Task to carry out → Starting at the line that contains "Screen dimensions: 868x488" and ending at the line that contains "Action: 133,46", reproduce the entries with "shortcut" renamed to "link" and everything else unchanged. Omit the pictures from your answer.

Supplied material →

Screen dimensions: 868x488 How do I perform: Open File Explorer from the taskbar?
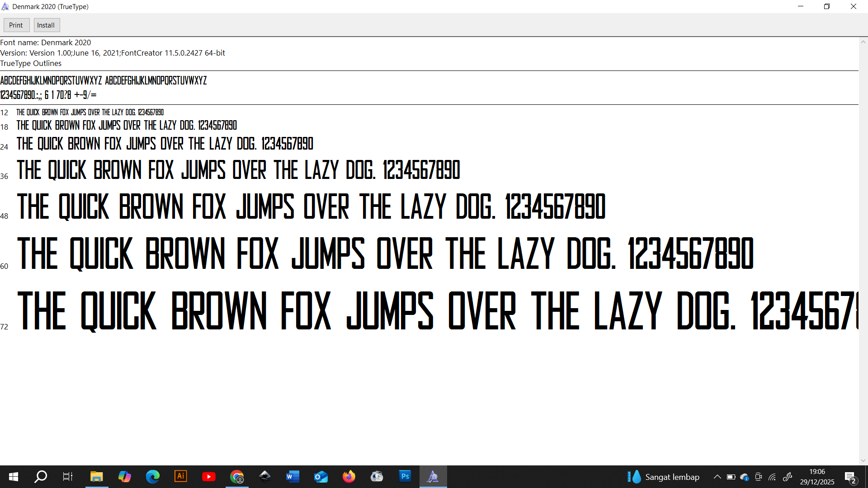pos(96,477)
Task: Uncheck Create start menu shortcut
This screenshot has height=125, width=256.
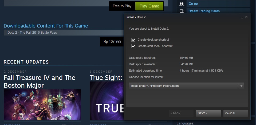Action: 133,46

* * *

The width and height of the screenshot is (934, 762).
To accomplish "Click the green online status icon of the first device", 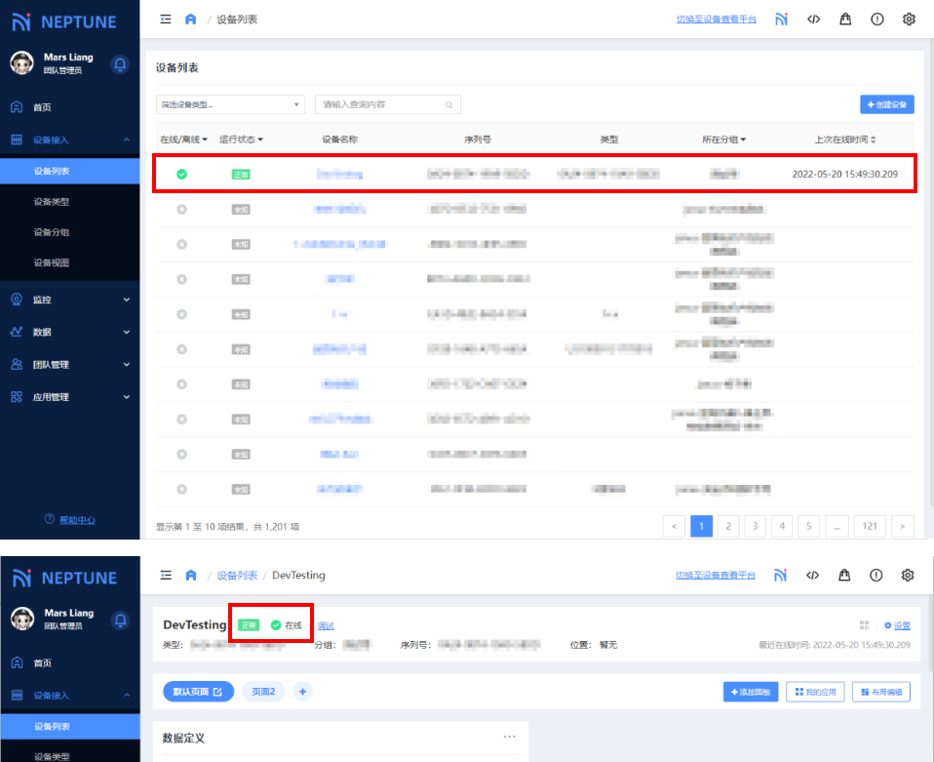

Final answer →
Screen dimensions: 868x488 How do I perform: Open File Explorer from the taskbar?
pos(96,477)
Task: Uncheck Create start menu link
This screenshot has height=125, width=256.
Action: 133,46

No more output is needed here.